When deciding whether a dismissal is fair, tribunals have to consider whether the employer acted reasonably or not in treating the reason for dismissal as a sufficient reason for dismissing the employee. In Appiah v Compass Group UK & Ireland Ltd, the Employment Appeal Tribunal (EAT) held that it was not perverse for an employment judge to find that she could not query whether a final written warning had been correctly imposed or not.
Ms Appiah, a domestic assistant at Homerton Hospital for many years, was given a final written warning on 7 July 2014 lasting for 12 months, which she did not appeal against.
In January 2015, she was accused of failing to return from leave on the correct day. The final written warning was taken into account at the disciplinary hearing and she was dismissed. She did not tell her employer at the hearing (where she was represented by her union) that she thought the warning had been wrongly imposed or that she had wanted to appeal against it.
She then instructed solicitors to prepare documents for her appeal, in which she queried the final written warning, although she did not actually say it was issued in bad faith. Her appeal was dismissed and she lodged a claim for unfair dismissal.
Section 98(4) of the Employment Rights Act 1996 states that once the employer has established the reason for dismissal (conduct in this case), the question of whether it is fair or unfair depends on:
(a) whether in the circumstances (including the size and administrative resources of the employer’s undertaking) the employer acted reasonably or unreasonably in treating it as a sufficient reason for dismissing the employee, and
(b) shall be determined in accordance with equity and the substantial merits of the case.

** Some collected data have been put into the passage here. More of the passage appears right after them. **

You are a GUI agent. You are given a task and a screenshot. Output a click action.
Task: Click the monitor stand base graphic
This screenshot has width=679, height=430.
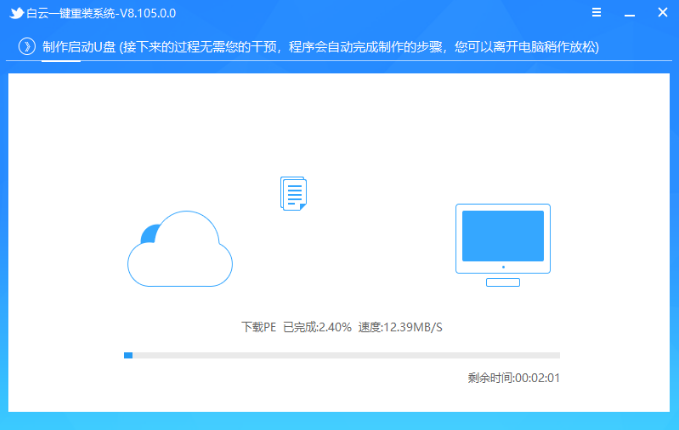click(x=503, y=283)
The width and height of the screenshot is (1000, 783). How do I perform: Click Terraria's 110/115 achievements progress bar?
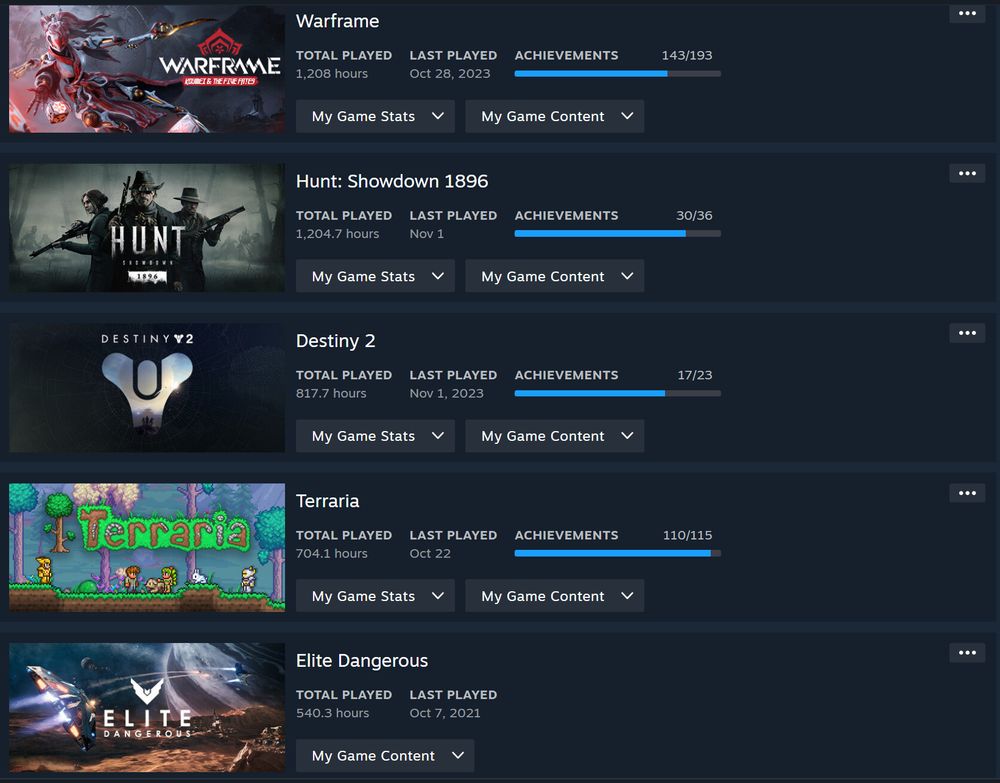[617, 553]
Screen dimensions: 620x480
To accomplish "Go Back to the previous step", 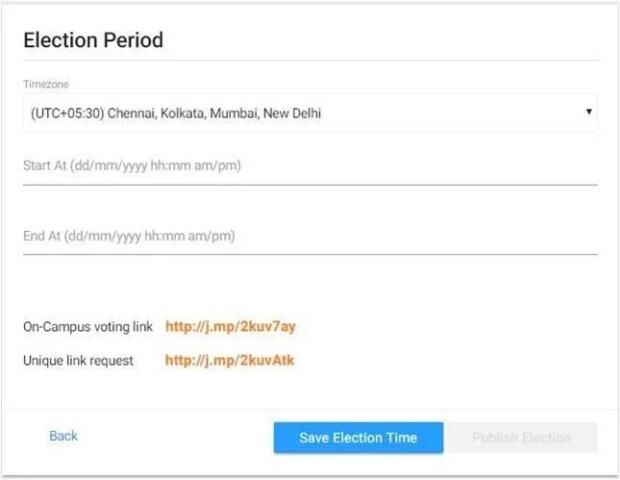I will pos(63,436).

At the beginning of the hearing, Ms Appiah’s representative asked to raise the issue of whether the final written warning had been imposed in bad faith. However, the employment judge refused to hear it, on the basis that the point should have been raised well before the hearing.
Having heard the evidence, the tribunal decided that the investigation carried out by Ms Appiah’s employer was reasonable and that the company had followed its disciplinary procedure. As Ms Appiah was represented throughout the process, it was reasonable for the company to assume that she had understood the charges against her and that she had had the chance to put her side of the story at every stage.
Likewise, it found that it was reasonable for the officer hearing the appeal to conclude that the final written warning had been correctly imposed and the tribunal could not query that decision. As the reason for dismissal related to Ms Appiah’s conduct, the dismissal was fair.
Ms Appiah appealed on the basis that the tribunal’s decision was perverse. The company argued not only that it was not perverse but that as Ms Appiah had not raised the issue of the internal appeal in her ET1 form, it could not be considered by the tribunal judge.
Dismissing the appeal, the EAT held that the tribunal judge was correct to take section 98(4) into account when considering the substance of what happened throughout the dismissal process including the internal appeal, and whether the process overall was fair.
It concluded that, as the judge had approached the matter correctly in law, the conclusions she had reached were not perverse.
This case underlines the importance of employees appealing against a final written warning – particularly if they consider it to have been issued in bad faith – because an employer may subsequently dismiss an employee for a relatively minor disciplinary infringement relying on the warning, as happened here.